自計化という言葉はどうも、会計業界の俗語のようです。意味は「自社で経理業務を行うこと」。
 近年会計ソフトの開発が進み、いわゆる簿記がわからなくても数字の集計ができるソフトがどんどん出てきていますが、完全にソフト頼みで完結できるものは未だないようです。
 しかし、経営者が経営の判断を行うにあたり、完璧な財務諸表って必要なのでしょうか?もちろん完璧な財務諸表に越したことはないと思いますが、意思決定する上でそれは必要ないような気がします。
それよりも重要なことは、ただ単に数字を集計することではなく、計画を立て、それを達成するための戦略を練り、実行し、結果どうなったか、そしてそれに基づいて次の戦略を立てていくというPDCAサイクルの中に組み込まれ、次の一手に役立つものにすることです。      

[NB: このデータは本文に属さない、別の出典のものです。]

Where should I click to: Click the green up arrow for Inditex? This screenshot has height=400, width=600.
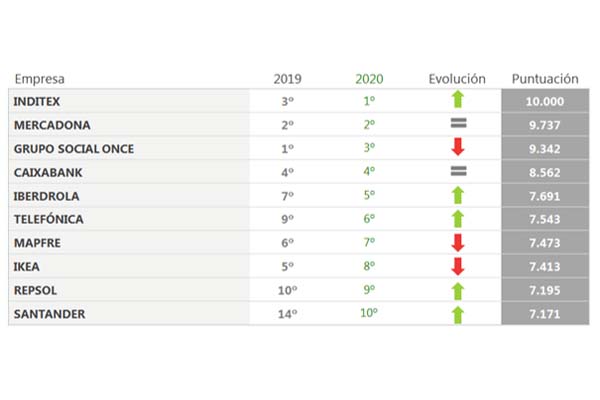pyautogui.click(x=459, y=100)
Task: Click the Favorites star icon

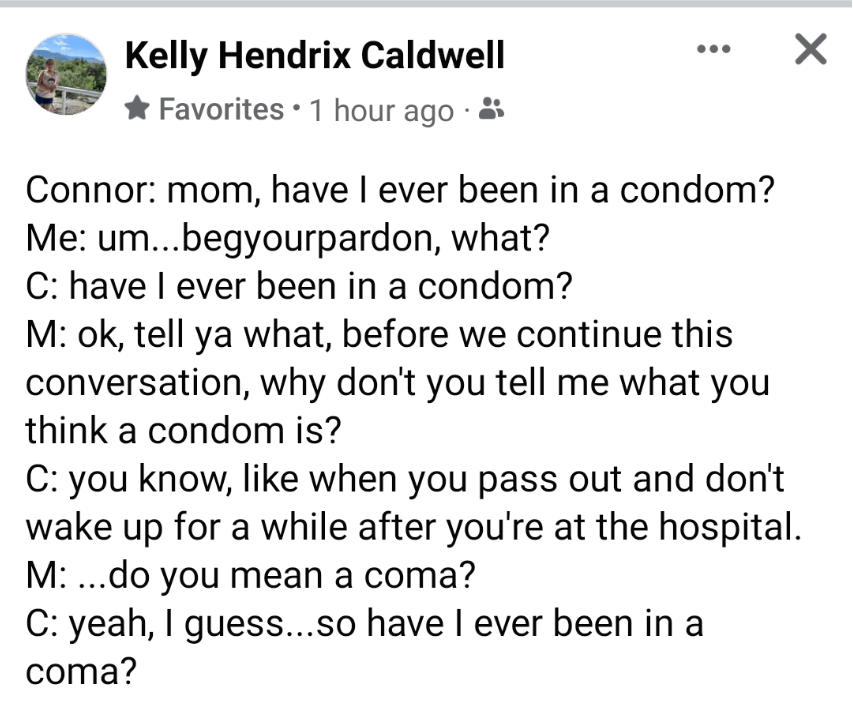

経営する上での判断材料は「お客様のリピート率」、「人員の稼働率」等など色々なものがあると思いますが、「貨幣」という単位で把握できる資料はやはり会計ではないでしょうか?
自計化の価値はそこにあると思います。
もちろん、会社の規模等の理由で自社で経理を導入することが難しいこともあるかと思いますが、チャレンジしてみてはいかがでしょうか?